Change every "screenshot" to "capture" in the rows from the start of the records through the line holding "(x=156, y=455)", both ends included, and give those rows again with nothing else altered.
▬▬▬
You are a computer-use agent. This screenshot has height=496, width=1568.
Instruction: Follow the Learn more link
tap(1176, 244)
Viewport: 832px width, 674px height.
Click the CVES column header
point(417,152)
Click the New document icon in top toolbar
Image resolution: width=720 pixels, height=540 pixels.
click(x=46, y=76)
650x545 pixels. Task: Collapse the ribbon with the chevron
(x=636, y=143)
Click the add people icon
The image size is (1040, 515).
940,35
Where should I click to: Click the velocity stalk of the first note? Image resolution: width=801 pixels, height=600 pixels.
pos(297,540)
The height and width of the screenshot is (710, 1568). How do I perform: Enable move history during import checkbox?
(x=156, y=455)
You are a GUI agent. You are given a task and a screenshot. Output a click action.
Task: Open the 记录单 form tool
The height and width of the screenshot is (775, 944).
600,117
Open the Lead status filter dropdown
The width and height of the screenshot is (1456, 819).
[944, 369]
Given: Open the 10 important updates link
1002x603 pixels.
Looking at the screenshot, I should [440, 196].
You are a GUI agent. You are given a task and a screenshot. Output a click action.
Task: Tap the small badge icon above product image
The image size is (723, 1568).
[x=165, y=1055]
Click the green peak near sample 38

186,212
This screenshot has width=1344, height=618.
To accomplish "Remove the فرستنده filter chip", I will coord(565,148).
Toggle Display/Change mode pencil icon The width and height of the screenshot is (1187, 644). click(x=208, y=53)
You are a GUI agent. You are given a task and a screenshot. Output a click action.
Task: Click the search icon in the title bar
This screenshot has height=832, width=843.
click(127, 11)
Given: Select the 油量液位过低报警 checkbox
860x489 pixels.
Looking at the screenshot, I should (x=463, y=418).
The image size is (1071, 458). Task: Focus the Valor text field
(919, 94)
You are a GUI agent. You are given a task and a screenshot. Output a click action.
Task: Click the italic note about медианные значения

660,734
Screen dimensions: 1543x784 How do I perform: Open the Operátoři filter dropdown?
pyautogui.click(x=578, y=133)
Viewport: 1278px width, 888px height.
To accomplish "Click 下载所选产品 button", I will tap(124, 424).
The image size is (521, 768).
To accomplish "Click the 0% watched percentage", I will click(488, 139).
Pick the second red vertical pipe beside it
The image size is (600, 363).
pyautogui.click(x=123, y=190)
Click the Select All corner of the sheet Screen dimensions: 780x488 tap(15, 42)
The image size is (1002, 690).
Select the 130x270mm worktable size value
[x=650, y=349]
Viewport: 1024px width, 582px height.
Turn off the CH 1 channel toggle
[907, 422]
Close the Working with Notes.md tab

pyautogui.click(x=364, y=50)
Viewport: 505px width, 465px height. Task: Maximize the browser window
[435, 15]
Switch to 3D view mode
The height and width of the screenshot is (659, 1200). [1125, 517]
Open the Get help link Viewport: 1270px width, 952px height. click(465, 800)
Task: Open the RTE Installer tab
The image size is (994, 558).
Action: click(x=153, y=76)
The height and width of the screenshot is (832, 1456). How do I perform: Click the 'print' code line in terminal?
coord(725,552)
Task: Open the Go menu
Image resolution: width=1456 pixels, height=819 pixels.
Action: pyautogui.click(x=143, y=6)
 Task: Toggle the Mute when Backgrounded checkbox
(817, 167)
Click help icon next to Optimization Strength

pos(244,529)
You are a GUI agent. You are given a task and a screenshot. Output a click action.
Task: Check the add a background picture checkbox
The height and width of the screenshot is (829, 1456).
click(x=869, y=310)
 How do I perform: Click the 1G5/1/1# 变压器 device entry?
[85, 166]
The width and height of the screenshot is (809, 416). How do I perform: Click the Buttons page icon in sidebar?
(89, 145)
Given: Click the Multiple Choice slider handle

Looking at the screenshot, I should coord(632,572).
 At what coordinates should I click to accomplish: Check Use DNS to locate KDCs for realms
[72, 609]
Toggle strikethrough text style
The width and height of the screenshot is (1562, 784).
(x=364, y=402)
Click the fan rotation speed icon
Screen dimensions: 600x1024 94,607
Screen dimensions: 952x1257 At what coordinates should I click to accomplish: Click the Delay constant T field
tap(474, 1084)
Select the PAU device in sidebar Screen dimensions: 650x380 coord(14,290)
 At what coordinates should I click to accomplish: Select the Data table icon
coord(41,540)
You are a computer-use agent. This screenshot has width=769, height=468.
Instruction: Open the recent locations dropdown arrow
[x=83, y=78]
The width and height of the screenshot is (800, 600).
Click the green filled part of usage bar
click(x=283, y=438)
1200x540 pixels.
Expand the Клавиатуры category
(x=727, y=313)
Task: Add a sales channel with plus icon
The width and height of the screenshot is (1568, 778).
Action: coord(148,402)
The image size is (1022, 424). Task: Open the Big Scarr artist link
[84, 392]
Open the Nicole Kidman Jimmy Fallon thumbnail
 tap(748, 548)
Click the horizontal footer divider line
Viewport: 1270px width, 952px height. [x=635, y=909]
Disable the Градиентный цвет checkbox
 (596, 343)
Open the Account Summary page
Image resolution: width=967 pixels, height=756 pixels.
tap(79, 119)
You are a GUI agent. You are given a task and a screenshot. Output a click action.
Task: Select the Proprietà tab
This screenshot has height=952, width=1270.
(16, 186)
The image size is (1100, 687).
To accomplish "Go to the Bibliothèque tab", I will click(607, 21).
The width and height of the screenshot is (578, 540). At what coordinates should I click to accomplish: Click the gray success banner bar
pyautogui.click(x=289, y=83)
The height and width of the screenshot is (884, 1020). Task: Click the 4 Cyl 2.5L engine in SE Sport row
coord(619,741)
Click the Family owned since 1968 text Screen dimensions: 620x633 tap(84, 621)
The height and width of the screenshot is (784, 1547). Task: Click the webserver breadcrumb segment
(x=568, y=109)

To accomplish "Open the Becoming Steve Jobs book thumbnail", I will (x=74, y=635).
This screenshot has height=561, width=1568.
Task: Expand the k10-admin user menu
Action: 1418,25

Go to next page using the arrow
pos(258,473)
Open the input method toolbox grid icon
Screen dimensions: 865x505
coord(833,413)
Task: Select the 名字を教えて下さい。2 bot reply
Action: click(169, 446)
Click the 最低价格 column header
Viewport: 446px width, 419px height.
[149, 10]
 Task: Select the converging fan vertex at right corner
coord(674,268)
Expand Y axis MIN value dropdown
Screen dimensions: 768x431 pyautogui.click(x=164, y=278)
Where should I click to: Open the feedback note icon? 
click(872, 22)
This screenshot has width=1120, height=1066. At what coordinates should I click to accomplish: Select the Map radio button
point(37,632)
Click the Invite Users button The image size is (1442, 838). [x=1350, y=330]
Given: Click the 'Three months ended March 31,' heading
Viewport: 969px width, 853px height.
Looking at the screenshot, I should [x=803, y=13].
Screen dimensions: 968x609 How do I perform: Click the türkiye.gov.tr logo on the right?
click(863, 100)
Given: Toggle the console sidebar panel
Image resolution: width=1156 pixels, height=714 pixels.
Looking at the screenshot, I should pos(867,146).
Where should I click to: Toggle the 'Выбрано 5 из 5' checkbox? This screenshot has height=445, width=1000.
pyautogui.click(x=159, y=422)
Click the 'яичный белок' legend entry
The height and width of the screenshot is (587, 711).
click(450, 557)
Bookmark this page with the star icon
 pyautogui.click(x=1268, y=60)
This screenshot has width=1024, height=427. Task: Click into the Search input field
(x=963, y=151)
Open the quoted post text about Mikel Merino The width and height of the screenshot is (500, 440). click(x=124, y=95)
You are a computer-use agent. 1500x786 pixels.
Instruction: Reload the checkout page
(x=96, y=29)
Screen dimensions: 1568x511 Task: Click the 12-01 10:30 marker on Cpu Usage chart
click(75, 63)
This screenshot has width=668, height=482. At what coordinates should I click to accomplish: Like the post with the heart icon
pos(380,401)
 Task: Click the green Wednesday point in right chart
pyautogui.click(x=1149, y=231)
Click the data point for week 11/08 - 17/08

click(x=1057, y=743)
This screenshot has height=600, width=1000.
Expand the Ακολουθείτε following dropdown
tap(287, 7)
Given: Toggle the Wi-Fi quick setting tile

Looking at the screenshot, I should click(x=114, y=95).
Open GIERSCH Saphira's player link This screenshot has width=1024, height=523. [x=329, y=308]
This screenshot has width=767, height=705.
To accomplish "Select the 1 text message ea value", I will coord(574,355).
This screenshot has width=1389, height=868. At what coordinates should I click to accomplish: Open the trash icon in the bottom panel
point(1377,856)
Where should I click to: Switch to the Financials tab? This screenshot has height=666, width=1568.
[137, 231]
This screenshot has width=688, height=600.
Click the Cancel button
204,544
▬▬▬
- _EXERCISE ANSWER_
You are a computer-use agent. This capture has height=496, width=1568.
Instruction: Follow the Learn more link
tap(1176, 244)
Viewport: 832px width, 674px height.
Click the CVES column header
point(417,152)
Click the New document icon in top toolbar
Image resolution: width=720 pixels, height=540 pixels.
click(x=46, y=76)
650x545 pixels. Task: Collapse the ribbon with the chevron
(x=636, y=143)
Click the add people icon
The image size is (1040, 515).
940,35
Where should I click to: Click the velocity stalk of the first note? Image resolution: width=801 pixels, height=600 pixels.
pos(297,540)
The height and width of the capture is (710, 1568). How do I perform: Enable move history during import checkbox?
(x=156, y=455)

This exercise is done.